One year ago at this time the General Assembly was within two weeks of adjournment and budget bills were either bouncing back and forth between the Chambers or already in subcommittee. This year, however, is an entirely different story.
With May 1 fast approaching (this is the day that legislative per diem runs out and legislators begin paying their own expenses while in Des Moines), not a single budget bill has passed either Chamber as the impasse over school funding continues.
What makes this more interesting is the fact that local school districts are legally bound to pass their own budgets for the upcoming fiscal year by April 15. Lacking clarity from the state over the amount of new supplemental state aid they can expect, many school districts will likely choose to adopt budgets either based on an anticipated growth rate of zero (assuming no resolution) or at the House level of 1.25%.
In addition, there is a real possibility that, lacking any real work to do until the budget question is resolved, House and Senate leaders may send their members home for an extended time period and bring them back only when larger budget decisions have been made.
View the Iowa Legislative Bill Tracker.
This week the Iowa Senate took action to confirm many of Governor Branstad’s key appointments. Those confirmed this week include:
- Donna Harvey (Director of the Department of Aging)
- Jerry Bartruff (Director of the Department of Corrections)
- Debi Durham (Director of the Economic Development Authority)
- Dave Jamison (Director of the Iowa Finance Authority)
- Rod Roberts (Director of the Department of Inspections and Appeals)
- Gerd Claybaugh (Director of the Department of Public Health)
- Roxanne Ryan (Commissioner of Public Safety)

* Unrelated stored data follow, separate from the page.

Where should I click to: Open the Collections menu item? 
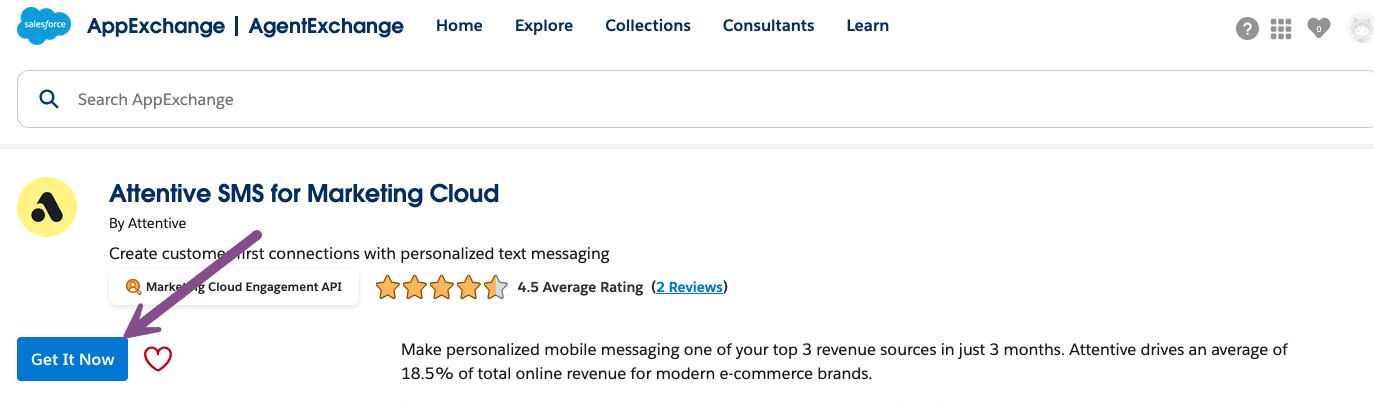tap(648, 26)
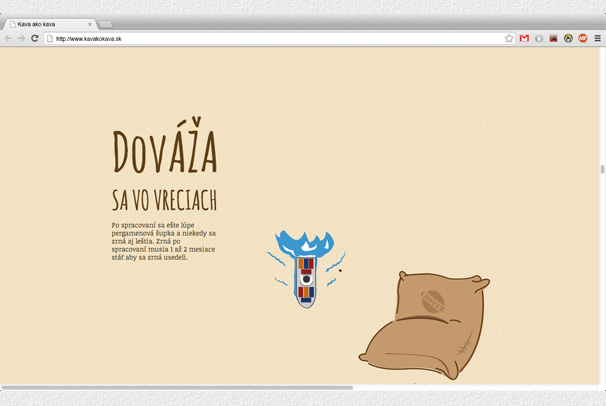Image resolution: width=606 pixels, height=406 pixels.
Task: Open the Adblock Plus extension icon
Action: point(583,38)
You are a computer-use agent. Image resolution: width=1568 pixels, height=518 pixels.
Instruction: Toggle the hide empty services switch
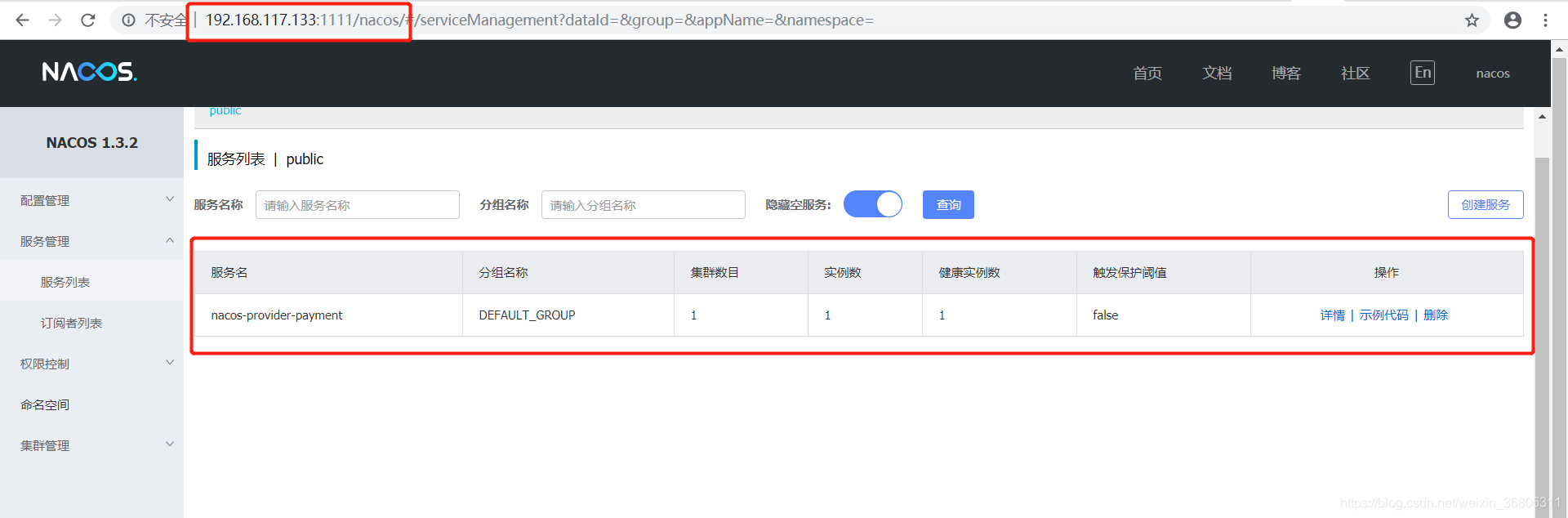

- Doug Hoelscher (Director of the Office for State-Federal Relations)
Legislation of note that moved this week:
One of Governor Branstad’s top legislative priorities, HF 576 (designed to facilitate the build out of broadband access in targeted areas) was approved by the House Ways and Means Committee and now moves to the House calendar for consideration by the entire Chamber.
The effort to legalize the firearm suppressors (commonly referred to as silencers) continues, as the Iowa House amended and returned to the Senate, SF 427.
Wiccan Priestess leads prayer in Iowa House:
Each day when the House and Senate begin their business, it is customary for someone to lead the Chamber in an opening prayer. Most often a House or Senate member will invite a member of the clergy from their district to give the prayer.
On Thursday, in what most Capitol historians believe to be a first, the House prayer was led by a Wiccan Priestess. This, of course, caused some controversy and resulted in a larger than normal crowd in the balcony to witness the event and possible responses to it. While the prayer was being given, a group of local Christians in the balcony quietly recited the Lord’s Prayer in response.
In addition to the Wiccan’s who were at the Capitol to witness this event, there were also large contingents of home school advocates and Civil War reenactment soldiers in full dress uniforms present at the Capitol at the same time—which prompted one lobbyist in response to the eclectic groups gathered to quip: “If I next see a group of animals entering the Capitol two-by-two we will know the end times are here.”
Thus ends Week 13 at the Iowa Capitol!
Efforts on Behalf of Community Bankers of Iowa:
- HF 172, a bill dealing with the powers and duties of corporate officers and directors cleared the Iowa Senate and will now go to Governor Branstad. CBI was undecided on this legislation.
- HF 286, a bill to expand employers’ ability to require their employees to use direct deposit for their pay, passed the Senate Business and Labor Relations Committee and moves to the Senate calendar. CBI is undecided in this legislation.